Since Wes had left I'd been restless. I was healed physically, but I wanted to go out and do something all the time. My therapist, his name was Edward but he told me to call him Eddie, told me this was normal. That though my body was healed I wanted to do something to not make myself feel as though I was a victim.

Which I was.

Victim of Brando's craziness, a victim of crappy luck, a victim of a car crash that took my mother. I had been a victim. I guess I still was. But Eddie was wrong when it came to why I did rebellious things. Because I was rebellious before Brando hit me and tried to kill me. I was rebellious before I could understand that I was a victim of crappy luck. I was always the rebel.

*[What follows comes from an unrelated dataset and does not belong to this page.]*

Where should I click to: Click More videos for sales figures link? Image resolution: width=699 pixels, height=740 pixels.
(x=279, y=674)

I snuck out and me and my friends went on car rides after curfew and went skinny dipping.

Eddie claimed that this all sprouted from the trauma of watching myself lose a mother at such a young age.

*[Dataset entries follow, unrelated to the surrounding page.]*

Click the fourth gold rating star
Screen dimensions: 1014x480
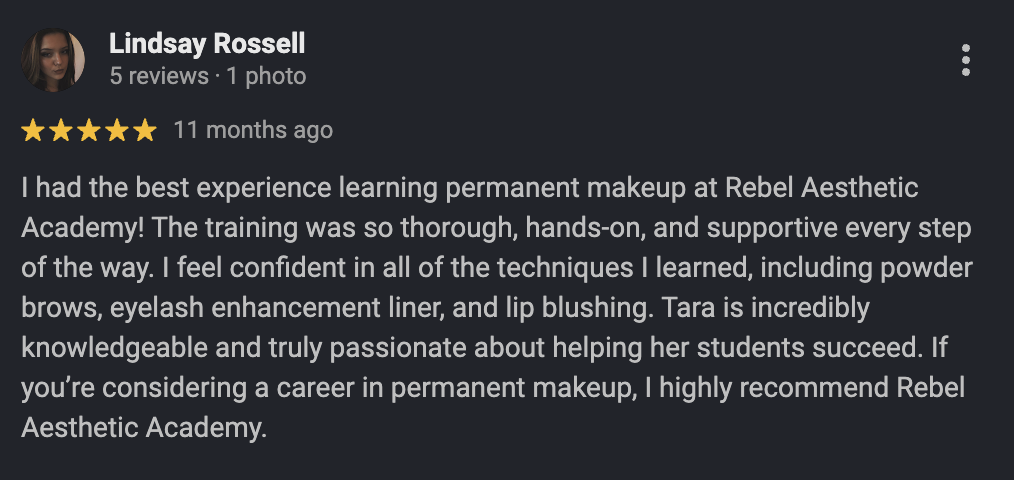(117, 130)
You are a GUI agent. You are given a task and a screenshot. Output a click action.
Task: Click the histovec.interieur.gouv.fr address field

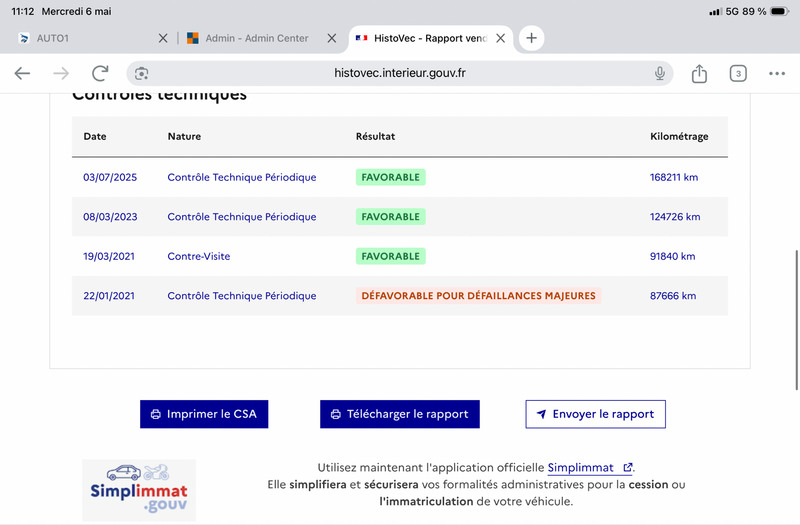(399, 73)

Yeah well I claim that Eddie is full of crap. Or at least he had no clue what the hell it is he's talking about. I wasn’t a rebel because I didn’t have a mother. I didn’t end up in a abusive relationship because I didn’t have a mother. I didn’t like weapons and fighting because I wanted something to mask my emotions behind or whatever the hell he wanted to use it as a symbol for. I was a rebel because I don't like rules, I got into weapons and fighting because I found it fun and interesting, and I ended up in a abusive relationship because I believed someone meant it when they told me they loved me when they just wanted a play thing.

"Why do you think Eddie's full of crap Lydia?" I blinked, forgetting I was in Support Group again. Us complaining about therapist. Or maybe why we did stupid stuff.

"I'm sorry what were we talking about?" I asked Megan, our Group leader.

"Your recent destructive behavior and where you think it's coming from. You said your therapist was wrong?"

"Well yeah, because he is. I do that stuff because it's boring if I don't. There's nothing else for me to do now."

"Do you feel empty in a way?"

"I swear to god Megan, if you go all Eddie on me I'm going to go plank in the corner." I earned myself a few giggles from the other kids, always a good feeling.

"What happened to the boy who wrote you the letter?" a girl named Alex asked. Alex was thirteen, she had been beaten by her mom before she was taken to go live with her dad last year. She struggled with depression, and loved hearing about other people's love stories. Especially mine.